2006/7
No.93
1. 補聴器研究室発足

2. 先端改良型遮音壁の性能評価法

3. ドイツの教育玩具(Lehrspielzeug) 4. 気中パーティクルカウンタ KC-24
   
 補聴器研究室発足

補聴器研究室 田 矢 晃 一

 平成18年4月、小林理研に補聴器研究室が発足した。室長には、本紙2006/1(No.91)で補聴器研究室の発足を表明した山下理事長が兼務就任し、室員は筆者のみの二人三脚でのスタートとなった。補聴器研究室の目標は、「人に優しい補聴器」の開発である。昭和23年に国産補聴器第一号が発表されて以来60年が経過しようとしている。この間、補聴器には様々な技術開発が施され、第一号とは似ても似つかないインテリジェントな機器に成長した。しかしながら、補聴器装用者の言によれば、まだまだ言葉の理解に苦しむ聞こえであり、完成には程遠い状態である。
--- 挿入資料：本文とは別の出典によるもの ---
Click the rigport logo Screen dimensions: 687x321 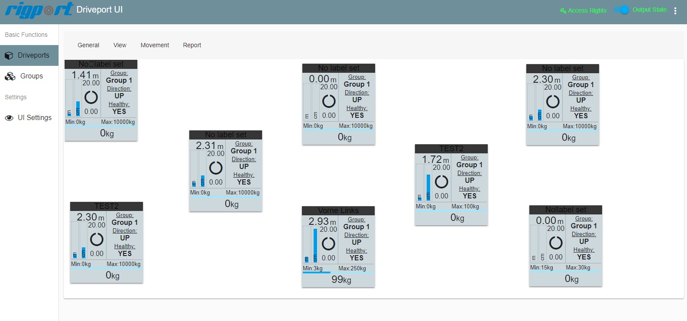pos(39,10)
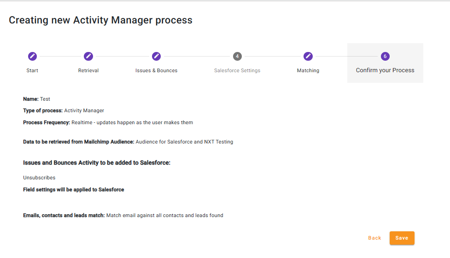Go back using the Back button
The width and height of the screenshot is (450, 258).
[x=374, y=238]
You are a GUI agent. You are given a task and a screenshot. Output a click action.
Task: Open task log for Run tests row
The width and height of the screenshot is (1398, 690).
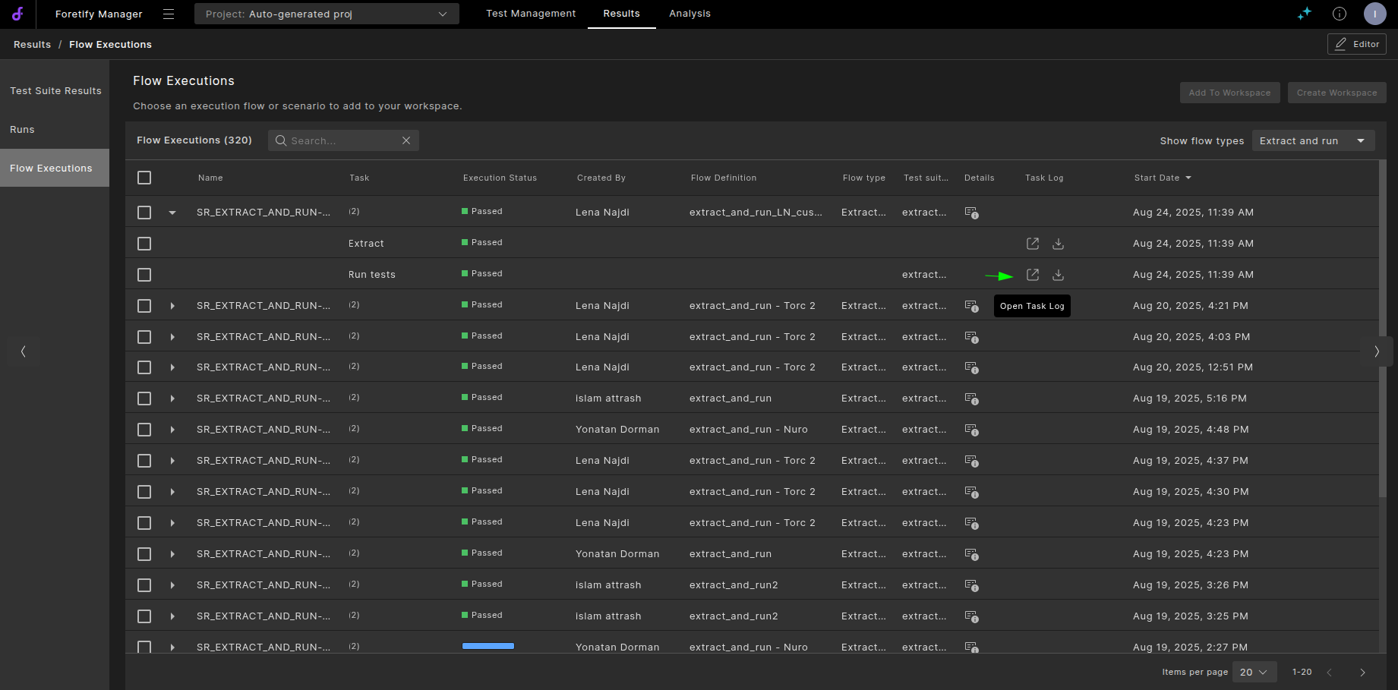pos(1032,275)
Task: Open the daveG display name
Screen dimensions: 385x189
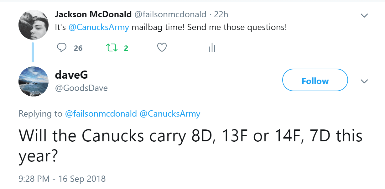Action: [71, 75]
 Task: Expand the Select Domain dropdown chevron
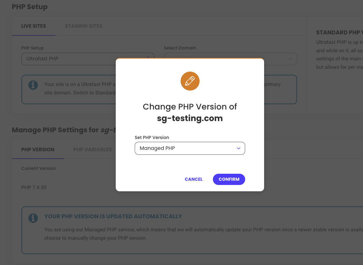pyautogui.click(x=290, y=59)
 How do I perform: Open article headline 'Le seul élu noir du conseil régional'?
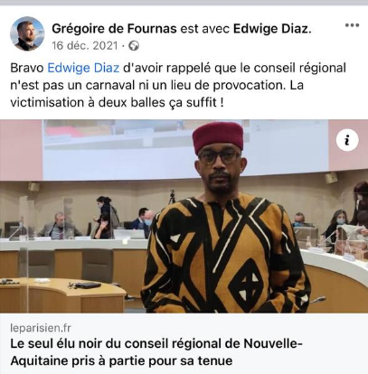pos(156,351)
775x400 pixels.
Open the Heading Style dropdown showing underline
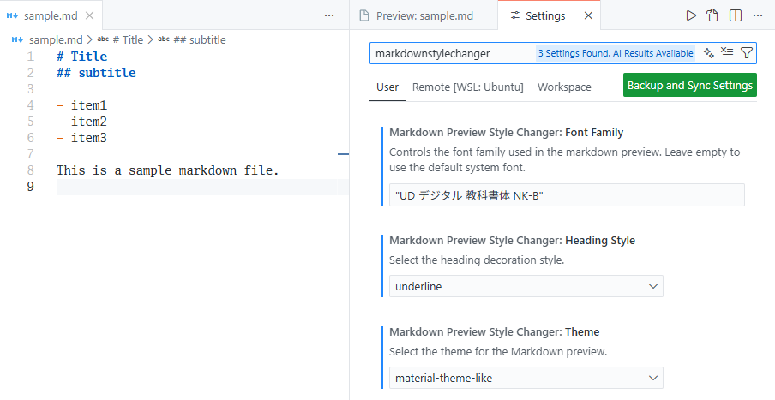526,286
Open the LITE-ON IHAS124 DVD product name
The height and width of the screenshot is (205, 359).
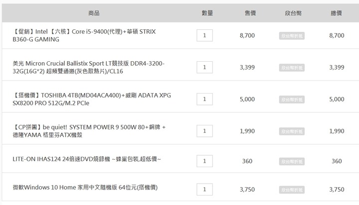point(87,159)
人間の耳の、特に蝸牛構造の如何に素晴らしいことか。人間の英知を持ってしてもこの聞こえを補償することは並大抵の努力では近づくことすら出来ない。こう考えると、補聴器研究室が何をどこまでできるのか、大変な不安が襲ってくる。

 しかしながら、小林理研には、補聴器に対する深い造詣がある。昭和23 年には文部省科学試験研究費により聾者用補聴器の研究を佐藤孝二理事長、小橋 豊室長が実施し、上記第一号補聴器に結び付けている。昭和41年には切替一郎東大教授を会長とする補聴研究会が発足し、これに対応して補聴研究室が発足している。小橋室長を中心に、岡本途也昭和大学教授、今井秀雄国立特殊教育研究所研究員、金山千代子東京教育大学付属聾学校教員が次々に加わり、補聴教育に力を注いでいる。幼児教育が母と子の教室として昭和54 年に独立した後も、岡本教授を室長として、聴能機構の解明、補聴器の両耳装用、難聴者の音声認識、自己音声の影響など多角的に研究活動を行ってきた。これらの研究成果はリオン株式会社の聴能技術部を通じて補聴器製作技術の礎となり、好ましい補聴器の開発に貢献した。
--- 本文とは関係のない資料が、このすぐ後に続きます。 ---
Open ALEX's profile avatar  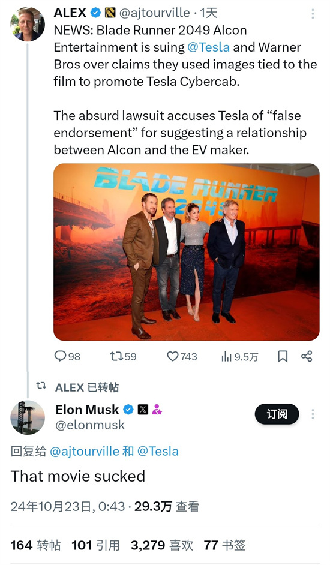[28, 24]

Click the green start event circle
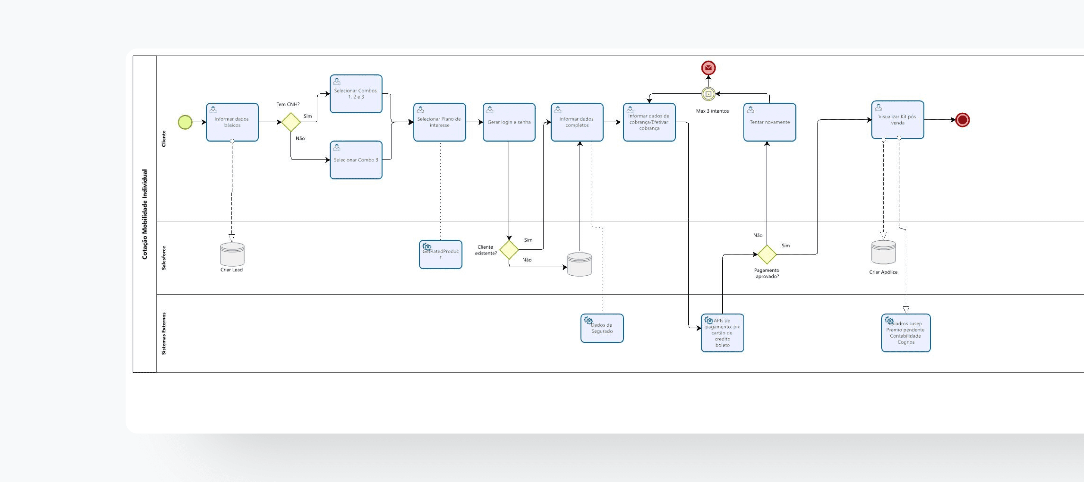[x=185, y=122]
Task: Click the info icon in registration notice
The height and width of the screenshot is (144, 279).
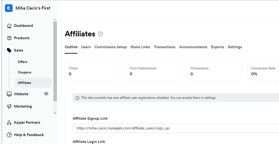Action: pyautogui.click(x=77, y=98)
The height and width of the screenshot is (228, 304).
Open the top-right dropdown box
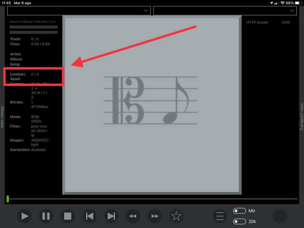click(x=225, y=11)
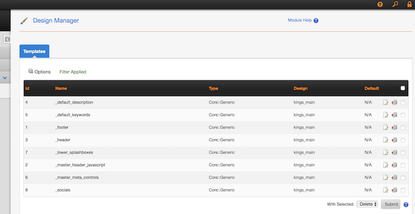
Task: Click the orange help icon in top bar
Action: [380, 5]
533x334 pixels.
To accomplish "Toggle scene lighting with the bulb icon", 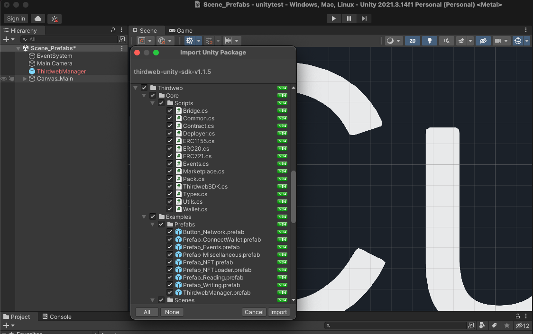I will [x=429, y=41].
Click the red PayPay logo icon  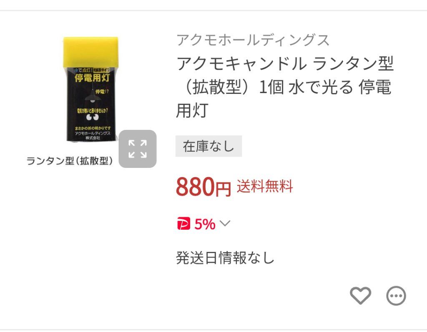[x=183, y=224]
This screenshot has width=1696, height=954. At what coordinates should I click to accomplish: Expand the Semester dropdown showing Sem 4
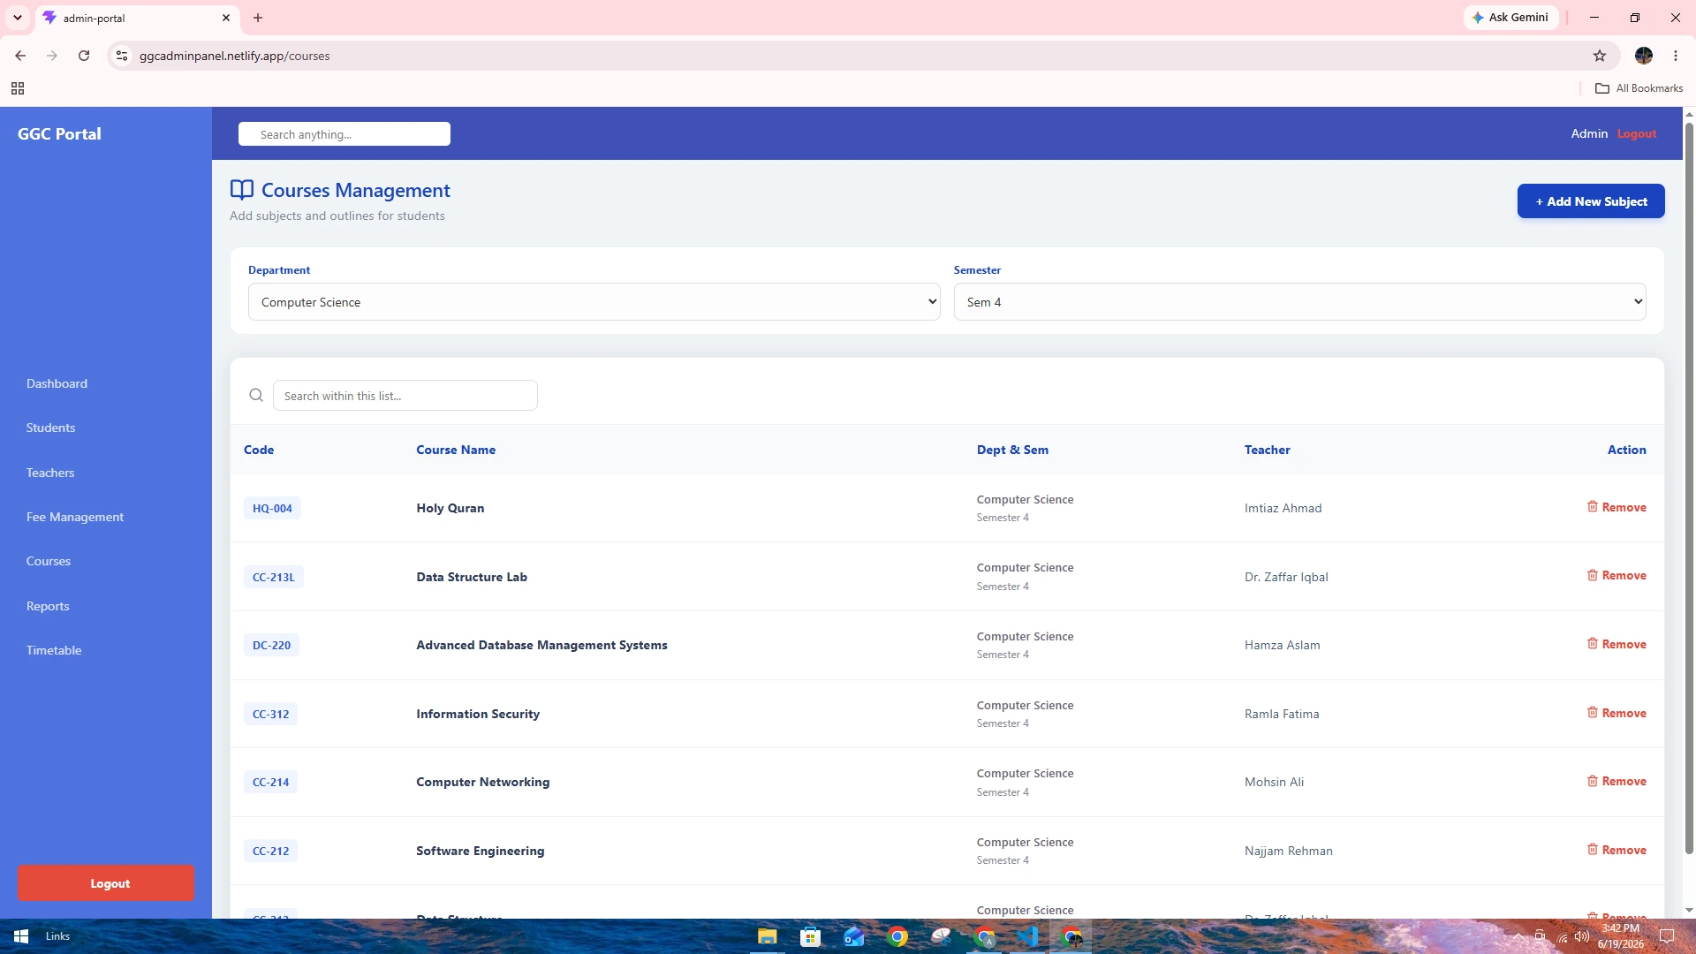1299,302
 補聴研究室から補聴器研究室へ。この“器”を挿入した意味は、難聴者の聞こえを良くするための聴覚研究に留まらず、補聴器そのものに対して、装用感、デザインなど人間工学的見地からも補聴器を見つめなおし、使いやすい補聴器を開発することを目指すという意味である。補聴器について、ユーザとメーカと販売店との情報交換を密にして、内容の一層の充実を図りたい。折しも、補聴器研究室には3名の卒業研究生が配属された。彼らの若い感性にも大いに期待している。

 山下理事長の研究室開設表明文に、「耳順」という言葉が使われている。これは、孔子の論語為政「六十而耳順」から引用されている言葉で、当所の60周年に当たる2000/1(No.67)でも巻頭言で紹介されている。六十にして耳順(みみしたが)うということから、60歳の代名詞にも用いられることがある。解釈は人様々だが、広辞苑によれば、「修養ますます進み、聞く所、理にかなえば何らの障害なく理解しうる」ということらしい。耳に入った言葉が容易に理解できる。装用者にこう言われるような「人に優しい」補聴器を夢見ている。